Czech University of Life Sciences Prague, Faculty of Agrobiology, Food and Natural Resources, Dept. of Soil Science and Soil Protection, Kamýcká 129, 16521 Prague 6, Czech Republic.
University of South Bohemia in České Budějovice, Faculty of Fisheries and Protection of Waters, South Bohemian Research Center of Aquaculture and Biodiversity of Hydrocenoses, Zátiší 728/II, CZ-389 25 Vodňany, Czech Republic.
Sci Total Environ. 2015 Apr 1;511:435-43. doi: 10.1016/j.scitotenv.2014.12.088. Epub 2015 Jan 5.

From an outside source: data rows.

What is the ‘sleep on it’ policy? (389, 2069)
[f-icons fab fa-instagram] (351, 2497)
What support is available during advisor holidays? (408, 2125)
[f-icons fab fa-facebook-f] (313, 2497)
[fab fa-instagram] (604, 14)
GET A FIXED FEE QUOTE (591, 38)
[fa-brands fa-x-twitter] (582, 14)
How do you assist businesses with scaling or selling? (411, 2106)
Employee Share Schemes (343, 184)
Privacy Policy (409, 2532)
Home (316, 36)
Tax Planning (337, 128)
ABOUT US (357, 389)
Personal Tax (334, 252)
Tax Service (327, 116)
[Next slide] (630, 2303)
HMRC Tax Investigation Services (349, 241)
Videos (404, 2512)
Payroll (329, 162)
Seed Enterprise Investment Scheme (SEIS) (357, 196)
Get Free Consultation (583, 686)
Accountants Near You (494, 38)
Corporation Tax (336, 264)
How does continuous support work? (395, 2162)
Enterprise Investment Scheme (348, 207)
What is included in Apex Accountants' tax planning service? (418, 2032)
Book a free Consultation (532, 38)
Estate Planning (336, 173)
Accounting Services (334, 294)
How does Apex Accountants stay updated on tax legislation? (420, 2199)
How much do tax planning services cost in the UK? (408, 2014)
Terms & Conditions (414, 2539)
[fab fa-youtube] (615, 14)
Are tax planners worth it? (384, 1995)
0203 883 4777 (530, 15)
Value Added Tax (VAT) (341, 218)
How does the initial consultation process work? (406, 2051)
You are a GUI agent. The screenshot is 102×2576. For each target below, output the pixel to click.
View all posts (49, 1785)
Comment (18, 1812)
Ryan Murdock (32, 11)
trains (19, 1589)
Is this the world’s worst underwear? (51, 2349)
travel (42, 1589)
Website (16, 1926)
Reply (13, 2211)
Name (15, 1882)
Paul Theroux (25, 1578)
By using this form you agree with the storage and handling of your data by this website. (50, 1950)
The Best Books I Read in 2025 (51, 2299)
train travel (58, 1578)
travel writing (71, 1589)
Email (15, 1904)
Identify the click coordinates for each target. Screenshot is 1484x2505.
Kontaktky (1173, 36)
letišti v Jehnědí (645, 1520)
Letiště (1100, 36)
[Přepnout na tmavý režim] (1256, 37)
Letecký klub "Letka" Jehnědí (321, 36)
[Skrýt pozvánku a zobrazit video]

Transport of human and veterinary pharmaceuticals in soils and consequent ground-water contamination are influenced by many factors, including compound sorption on soil particles. Here we evaluate the sorption isotherms for 7 pharmaceuticals on 13 soils, described by Freundlich equations, and assess the impact of soil properties on various pharmaceuticals' sorption on soils. Sorption of ionizable pharmaceuticals was, in many cases, highly affected by soil pH. The sorption coefficient of sulfamethoxazole was negatively correlated to soil pH, and thus positively related to hydrolytic acidity and exchangeable acidity. Sorption coefficients for clindamycin and clarithromycin were positively related to soil pH and thus negatively related to hydrolytic acidity and exchangeable acidity, and positively related to base cation saturation. The sorption coefficients for the remaining pharmaceuticals (trimethoprim, metoprolol, atenolol, and carbamazepine) were also positively correlated with the base cation saturation and cation exchange capacity. Positive correlations between sorption coefficients and clay content were found for clindamycin, clarithromycin, atenolol, and metoprolol. Positive correlations between sorption coefficients and organic carbon content were obtained for trimethoprim and carbamazepine. Pedotransfer rules for predicting sorption coefficients of various pharmaceuticals included hydrolytic acidity (sulfamethoxazole), organic carbon content (trimethoprimand carbamazepine), base cation saturation (atenolol and metoprolol), exchangeable acidity and clay content (clindamycin), and soil active pH and clay content (clarithromycin). Pedotransfer rules, predicting the Freundlich sorption coefficients, could be applied for prediction of pharmaceutical mobility in soils with similar soil properties. Predicted sorption coefficients together with pharmaceutical half-lives and other imputes (e.g., soil-hydraulic, geological, hydro-geological, climatic) may be used for assessing potential ground-water contamination.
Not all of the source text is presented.